Exercise data section start
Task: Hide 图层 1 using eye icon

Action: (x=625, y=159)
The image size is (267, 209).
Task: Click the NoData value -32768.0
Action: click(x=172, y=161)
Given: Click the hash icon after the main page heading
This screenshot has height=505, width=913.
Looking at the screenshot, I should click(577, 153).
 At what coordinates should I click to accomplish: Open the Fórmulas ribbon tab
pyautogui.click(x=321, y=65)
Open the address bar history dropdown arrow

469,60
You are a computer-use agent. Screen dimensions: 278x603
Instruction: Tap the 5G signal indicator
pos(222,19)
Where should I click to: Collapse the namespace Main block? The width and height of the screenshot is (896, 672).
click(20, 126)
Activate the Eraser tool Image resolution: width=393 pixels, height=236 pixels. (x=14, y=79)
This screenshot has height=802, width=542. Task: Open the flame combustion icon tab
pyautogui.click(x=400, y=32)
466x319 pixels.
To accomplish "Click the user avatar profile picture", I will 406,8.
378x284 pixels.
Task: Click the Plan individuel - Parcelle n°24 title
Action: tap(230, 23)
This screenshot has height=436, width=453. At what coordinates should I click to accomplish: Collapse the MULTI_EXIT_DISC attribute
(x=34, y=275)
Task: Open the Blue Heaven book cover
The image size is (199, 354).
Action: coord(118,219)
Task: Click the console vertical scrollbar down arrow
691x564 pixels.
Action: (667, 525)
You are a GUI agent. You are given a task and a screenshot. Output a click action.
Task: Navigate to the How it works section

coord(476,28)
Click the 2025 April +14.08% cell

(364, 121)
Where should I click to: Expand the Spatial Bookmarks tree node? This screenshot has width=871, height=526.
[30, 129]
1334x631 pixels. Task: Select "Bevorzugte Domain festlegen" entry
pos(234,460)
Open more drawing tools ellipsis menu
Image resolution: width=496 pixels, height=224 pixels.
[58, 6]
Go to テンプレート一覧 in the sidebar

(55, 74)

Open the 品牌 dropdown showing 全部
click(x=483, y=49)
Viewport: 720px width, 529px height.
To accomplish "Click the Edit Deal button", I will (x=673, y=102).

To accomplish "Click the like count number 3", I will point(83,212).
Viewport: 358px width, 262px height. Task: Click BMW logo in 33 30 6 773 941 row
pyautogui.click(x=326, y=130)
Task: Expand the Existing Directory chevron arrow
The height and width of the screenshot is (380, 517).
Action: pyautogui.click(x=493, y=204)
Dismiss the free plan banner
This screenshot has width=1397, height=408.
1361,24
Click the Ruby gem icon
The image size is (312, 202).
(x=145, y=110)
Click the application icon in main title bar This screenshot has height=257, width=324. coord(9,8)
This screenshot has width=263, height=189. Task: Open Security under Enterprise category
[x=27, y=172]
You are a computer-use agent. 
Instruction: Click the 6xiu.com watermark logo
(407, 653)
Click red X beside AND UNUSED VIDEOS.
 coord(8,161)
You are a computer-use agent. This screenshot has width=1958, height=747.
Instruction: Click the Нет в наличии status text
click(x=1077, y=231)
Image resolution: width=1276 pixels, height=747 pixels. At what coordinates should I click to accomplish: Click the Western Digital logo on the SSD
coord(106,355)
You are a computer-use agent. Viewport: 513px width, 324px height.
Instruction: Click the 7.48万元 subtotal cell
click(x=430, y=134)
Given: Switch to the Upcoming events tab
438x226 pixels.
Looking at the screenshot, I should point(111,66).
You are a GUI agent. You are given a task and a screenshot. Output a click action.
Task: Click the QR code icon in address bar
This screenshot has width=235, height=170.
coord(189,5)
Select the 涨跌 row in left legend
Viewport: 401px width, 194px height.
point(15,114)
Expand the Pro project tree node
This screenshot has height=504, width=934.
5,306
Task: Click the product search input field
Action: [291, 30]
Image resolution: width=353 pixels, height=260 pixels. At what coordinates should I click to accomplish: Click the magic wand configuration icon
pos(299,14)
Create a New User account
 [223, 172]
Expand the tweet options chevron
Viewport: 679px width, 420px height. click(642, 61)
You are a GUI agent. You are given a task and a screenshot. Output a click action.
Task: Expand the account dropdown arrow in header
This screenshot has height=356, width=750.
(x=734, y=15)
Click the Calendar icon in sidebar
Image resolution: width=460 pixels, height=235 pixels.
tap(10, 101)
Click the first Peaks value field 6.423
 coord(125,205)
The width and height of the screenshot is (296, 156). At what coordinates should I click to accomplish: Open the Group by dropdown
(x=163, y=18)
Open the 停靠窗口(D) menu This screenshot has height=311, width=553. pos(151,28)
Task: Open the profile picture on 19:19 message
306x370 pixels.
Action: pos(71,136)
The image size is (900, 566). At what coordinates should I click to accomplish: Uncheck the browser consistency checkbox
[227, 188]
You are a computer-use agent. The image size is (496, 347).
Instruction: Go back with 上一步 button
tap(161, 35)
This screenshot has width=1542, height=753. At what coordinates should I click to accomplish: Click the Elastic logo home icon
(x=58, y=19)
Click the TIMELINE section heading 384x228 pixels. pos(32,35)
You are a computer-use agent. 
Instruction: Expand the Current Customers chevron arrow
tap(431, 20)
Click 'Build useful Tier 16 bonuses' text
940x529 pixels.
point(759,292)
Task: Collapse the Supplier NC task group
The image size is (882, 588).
Exercise data section end
--- Work to complete ---
This exercise needs every line of the listing that contains the word "heading".

--- Reply to the exercise ---
Given: Click the hash icon after the main page heading
Click the TIMELINE section heading 384x228 pixels. pos(32,35)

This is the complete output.